Leurs voix se brisent lorsque Sara Kuust et Jake Blackburn parlent de la fausse couche de Kuust alors qu’ils résidaient dans une Chevy Blazer. Une caméra aux feux rouges clignotant dans la nuit noire, dans un grand parking près de Portland. Quatre petits chatons gambadant à l’approche d’une tempête hivernale. Les possessions mondaines de trois humains entassés dans « comme Tetris », un bac à litière perché. Problèmes électriques déclenchant aléatoirement des serrures de porte. La douleur et l’odeur métallique frappaient. Kuust le perd. Son nettoyage avec un chiffon humide. Aucune sécurité, aucune police n’est venue aux petites heures du 12 février. Elle n’avait pas demandé de soins prénatals, n’était pas allée à l’hôpital. Blackburn et leur colocataire nettoient avec de l’eau et des serviettes – et leurs T-shirts préférés – jusqu’à l’aube.

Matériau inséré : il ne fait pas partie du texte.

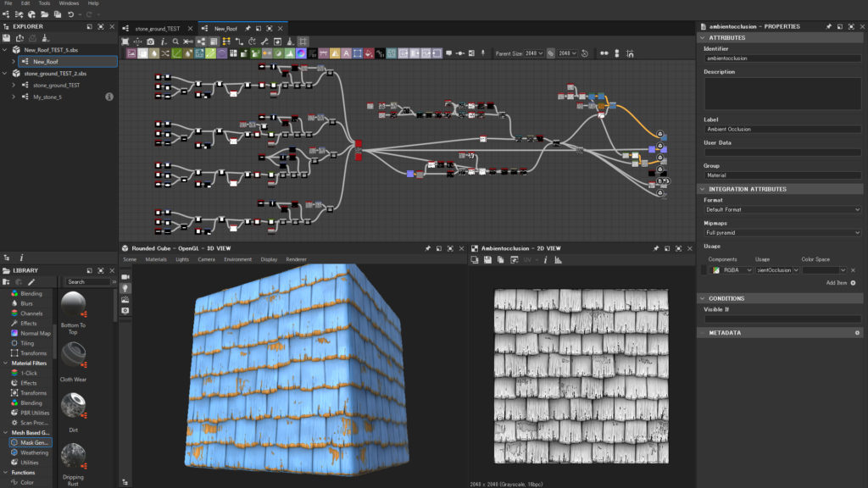This screenshot has height=488, width=868.
Task: Click the histogram icon in 2D View toolbar
Action: click(x=558, y=259)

Le couple dit avoir emménagé dans une voiture après qu’un hôtel les ait forcés à sortir après un séjour de 78 jours, assisté par la police de Portland.
Comment une telle chose pourrait-elle se produire? La réalité désespérée de la résidence automobile est de plus en plus courante aux États-Unis. C’est la sous-population de sans-abri à la croissance la plus rapide du pays, déclare Sara Rankin, directrice du Homeless Rights Advocacy Project à la Seattle University School of Law. Les lois qui restreignent ou punissent les personnes vivant dans des véhicules se multiplient le plus rapidement dans le pays, ajoute Tristia Bauman, avocate principale au National Homelessness Law Center. Pourtant, la résidence du véhicule reste un angle mort dans la politique fédérale de logement et de services aux sans-abri. Certains estiment que la population nationale est de 100 000 ou plus, mais nous n’avons pas de bonnes données. Il n’y a pas de langage commun pour en parler et les solutions émergentes sont parfois déployées en parallèle avec la criminalisation.

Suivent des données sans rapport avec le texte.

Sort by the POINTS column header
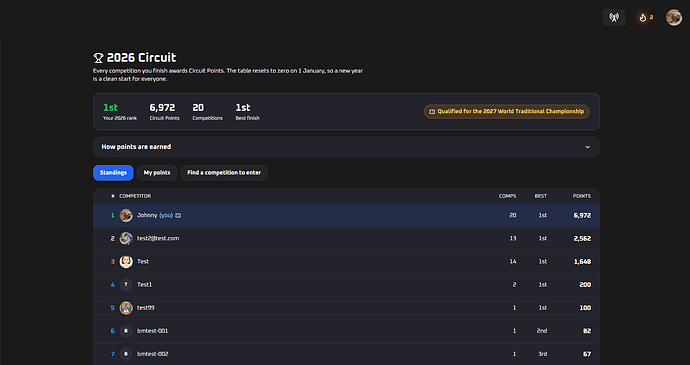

« Si nous prêtons une attention particulière aux véhicules qui bordent de nombreuses rues de la ville et des zones encore plus reculées », me dit Rankin, « nous pouvons voir que cette crise – les personnes vivant dans leur véhicule en dernier recours – atteint un niveau sans précédent. »
Le NHLC estime que 40 pour cent des personnes sans logement dans les villes de la côte ouest, où le problème est concentré, vivent dans des véhicules. C’est « une crise croissante », déclare Mark Horvath, fondateur d’Invisible People. Los Angeles à elle seule compte environ 18 904 résidents de véhicules, selon les dernières données fédérales, recueillies avant une pandémie qui a aggravé le sans-abrisme dans la rue. Maintenant, la Commission des droits de l’homme de Seattle met en garde contre un « tsunami de sans-abri ».
Les véhicules offrent à leurs résidents sécurité, intimité, stockage et un moyen de garder des animaux de compagnie ou de maintenir la composition de la famille, dit Bauman. Lorsque Kuust et Blackburn ont emménagé dans le Blazer, les abris étaient bondés. Dans le véhicule, ils se sentaient protégés du Covid-19, et gardaient leurs chats. Kuust, qui lutte contre l’anxiété et le stress post-traumatique, préfère les voitures à une tente, dans laquelle elle a été une fois frappée à la tête avec un objet dur, livrée avec une épithète.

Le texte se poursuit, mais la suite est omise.